Herzlich willkommen in unserer Duma", scherzte Kreispräsident Burkhard
Tiemann. Im Pinneberger Kreistagssitzungssaal, wo sich sonst Politiker ihre
Redeschlachten liefern, saßen Gäste aus Russland: 16 Lehrerinnen und Lehrer aus
der Mittelschule des russischen Partnerkreises Rayon Selenogradsk waren in den
Herbstferien nach Pinneberg gekommen, um an einer ganz besonderen Fortbildung
teilzunehmen. Thema: "Entwicklung von Konfliktlösungsstrategien in der Schule.

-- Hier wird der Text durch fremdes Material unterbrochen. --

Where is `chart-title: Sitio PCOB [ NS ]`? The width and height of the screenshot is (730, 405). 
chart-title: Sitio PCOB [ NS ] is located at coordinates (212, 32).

Gabriele Kascha vom Verein Selenogradsk, selbst Lehrerin an der Appener
Heideweg-Schule, hatte den einwöchigen Ausflug inklusive Fortbildung ihrer
Kolleginnen und Kollegen organisiert. Es bestehen bereits enge Kontakte zwischen
der Mittelschule und Schulen in Elmshorn. Gastschülerinnen aus Selenogradsk und
ihre Gastfamilien hatten die Fortbildung bereits im vorigen Sommer in Kiel
absolviert. So kam die Idee auf, dies auch den Lehrern anzubieten.
Als Dozenten konnten Uli Jäger vom Tübinger Institut für Friedenspädagogik
sowie Dr. Hanne Birkenbach und Dr. Christian vom "SCHIFF", dem
schleswig-holsteinischen Institut für Friedensforschung an der Uni Kiel,
gewonnen werden.
Selbstverständlich wurde den Pädagogen und Pädagoginnen neben der Schulung
ein umfangreiches Freizeitprogramm geboten. Es gab beispielsweise einen
Stadtbummel durch Elmshorn und einen Ausflug ins Museum für ostpreußische
Geschichte nach Lüneburg.
Dr. Christian Wellmann würdigte die Partnerschaft zwischen dem Kreis
Pinneberg und dem Rayon Selenogradsk als "sehr vorbildhaft". "Es dürfte
schwerfallen, jemanden zu kennen, der so etwas besser macht als Sie" sagte er.
Hier werde wichtige Arbeit geleistet, auch aus friedenswissenschaftlicher Sicht.